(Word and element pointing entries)
------------
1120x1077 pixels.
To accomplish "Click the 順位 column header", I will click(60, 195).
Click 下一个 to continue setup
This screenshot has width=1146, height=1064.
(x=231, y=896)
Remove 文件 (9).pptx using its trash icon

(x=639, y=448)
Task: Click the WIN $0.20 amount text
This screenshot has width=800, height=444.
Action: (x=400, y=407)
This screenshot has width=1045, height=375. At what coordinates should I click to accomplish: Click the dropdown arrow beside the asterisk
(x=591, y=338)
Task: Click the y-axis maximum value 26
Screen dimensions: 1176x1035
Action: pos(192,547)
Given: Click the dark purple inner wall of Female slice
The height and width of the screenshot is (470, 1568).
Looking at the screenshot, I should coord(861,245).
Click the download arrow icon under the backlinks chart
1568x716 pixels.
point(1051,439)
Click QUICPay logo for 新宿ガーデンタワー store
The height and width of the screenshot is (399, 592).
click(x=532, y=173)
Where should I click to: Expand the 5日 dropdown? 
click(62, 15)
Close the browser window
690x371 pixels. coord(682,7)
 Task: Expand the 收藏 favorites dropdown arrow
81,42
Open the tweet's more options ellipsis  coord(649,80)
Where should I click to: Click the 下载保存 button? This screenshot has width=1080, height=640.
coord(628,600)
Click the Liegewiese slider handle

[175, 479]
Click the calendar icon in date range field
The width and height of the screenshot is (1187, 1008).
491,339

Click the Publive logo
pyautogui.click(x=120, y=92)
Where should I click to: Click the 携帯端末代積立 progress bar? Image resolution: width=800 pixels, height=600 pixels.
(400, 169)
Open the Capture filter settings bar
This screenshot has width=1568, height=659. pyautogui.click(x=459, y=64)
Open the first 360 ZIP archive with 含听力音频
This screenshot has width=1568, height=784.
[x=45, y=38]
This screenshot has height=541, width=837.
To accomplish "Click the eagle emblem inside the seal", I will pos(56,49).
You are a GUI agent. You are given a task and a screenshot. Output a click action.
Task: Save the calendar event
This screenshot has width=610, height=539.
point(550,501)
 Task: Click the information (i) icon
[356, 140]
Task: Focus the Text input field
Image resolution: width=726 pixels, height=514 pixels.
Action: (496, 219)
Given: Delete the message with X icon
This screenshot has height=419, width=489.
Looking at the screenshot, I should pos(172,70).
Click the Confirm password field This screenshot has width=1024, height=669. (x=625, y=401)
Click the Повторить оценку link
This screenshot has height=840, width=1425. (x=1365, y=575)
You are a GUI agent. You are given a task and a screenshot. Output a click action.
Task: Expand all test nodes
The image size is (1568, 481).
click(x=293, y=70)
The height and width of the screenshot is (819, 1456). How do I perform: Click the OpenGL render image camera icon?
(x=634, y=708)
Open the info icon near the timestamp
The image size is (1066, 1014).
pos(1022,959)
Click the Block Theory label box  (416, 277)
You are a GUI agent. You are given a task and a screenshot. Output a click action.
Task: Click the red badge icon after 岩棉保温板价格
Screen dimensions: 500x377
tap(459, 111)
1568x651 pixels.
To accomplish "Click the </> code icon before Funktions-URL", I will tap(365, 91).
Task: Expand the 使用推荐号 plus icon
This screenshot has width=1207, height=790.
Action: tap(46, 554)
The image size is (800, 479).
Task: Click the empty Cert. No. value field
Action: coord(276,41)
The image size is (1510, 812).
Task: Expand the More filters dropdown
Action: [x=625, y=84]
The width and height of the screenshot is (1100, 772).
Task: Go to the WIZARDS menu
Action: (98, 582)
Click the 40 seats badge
------------
#### DO THIS
Copy out every item above word for word, with no changes.

#### SOLUTION TO THIS EXERCISE
1120x1077 pixels.
To accomplish "Click the 順位 column header", I will click(60, 195).
Click 下一个 to continue setup
This screenshot has width=1146, height=1064.
(x=231, y=896)
Remove 文件 (9).pptx using its trash icon

(x=639, y=448)
Task: Click the WIN $0.20 amount text
This screenshot has width=800, height=444.
Action: (x=400, y=407)
This screenshot has width=1045, height=375. At what coordinates should I click to accomplish: Click the dropdown arrow beside the asterisk
(x=591, y=338)
Task: Click the y-axis maximum value 26
Screen dimensions: 1176x1035
Action: pos(192,547)
Given: Click the dark purple inner wall of Female slice
The height and width of the screenshot is (470, 1568).
Looking at the screenshot, I should coord(861,245).
Click the download arrow icon under the backlinks chart
1568x716 pixels.
point(1051,439)
Click QUICPay logo for 新宿ガーデンタワー store
The height and width of the screenshot is (399, 592).
click(x=532, y=173)
Where should I click to: Expand the 5日 dropdown? 
click(62, 15)
Close the browser window
690x371 pixels. coord(682,7)
 Task: Expand the 收藏 favorites dropdown arrow
81,42
Open the tweet's more options ellipsis  coord(649,80)
Where should I click to: Click the 下载保存 button? This screenshot has width=1080, height=640.
coord(628,600)
Click the Liegewiese slider handle

[175, 479]
Click the calendar icon in date range field
The width and height of the screenshot is (1187, 1008).
491,339

Click the Publive logo
pyautogui.click(x=120, y=92)
Where should I click to: Click the 携帯端末代積立 progress bar? Image resolution: width=800 pixels, height=600 pixels.
(400, 169)
Open the Capture filter settings bar
This screenshot has width=1568, height=659. pyautogui.click(x=459, y=64)
Open the first 360 ZIP archive with 含听力音频
This screenshot has width=1568, height=784.
[x=45, y=38]
This screenshot has height=541, width=837.
To accomplish "Click the eagle emblem inside the seal", I will pos(56,49).
You are a GUI agent. You are given a task and a screenshot. Output a click action.
Task: Save the calendar event
This screenshot has width=610, height=539.
point(550,501)
 Task: Click the information (i) icon
[356, 140]
Task: Focus the Text input field
Image resolution: width=726 pixels, height=514 pixels.
Action: (496, 219)
Given: Delete the message with X icon
This screenshot has height=419, width=489.
Looking at the screenshot, I should pos(172,70).
Click the Confirm password field This screenshot has width=1024, height=669. (x=625, y=401)
Click the Повторить оценку link
This screenshot has height=840, width=1425. (x=1365, y=575)
You are a GUI agent. You are given a task and a screenshot. Output a click action.
Task: Expand all test nodes
The image size is (1568, 481).
click(x=293, y=70)
The height and width of the screenshot is (819, 1456). How do I perform: Click the OpenGL render image camera icon?
(x=634, y=708)
Open the info icon near the timestamp
The image size is (1066, 1014).
pos(1022,959)
Click the Block Theory label box  (416, 277)
You are a GUI agent. You are given a task and a screenshot. Output a click action.
Task: Click the red badge icon after 岩棉保温板价格
Screen dimensions: 500x377
tap(459, 111)
1568x651 pixels.
To accomplish "Click the </> code icon before Funktions-URL", I will tap(365, 91).
Task: Expand the 使用推荐号 plus icon
This screenshot has width=1207, height=790.
Action: tap(46, 554)
The image size is (800, 479).
Task: Click the empty Cert. No. value field
Action: coord(276,41)
The image size is (1510, 812).
Task: Expand the More filters dropdown
Action: [x=625, y=84]
The width and height of the screenshot is (1100, 772).
Task: Go to the WIZARDS menu
Action: (98, 582)
Click the 40 seats badge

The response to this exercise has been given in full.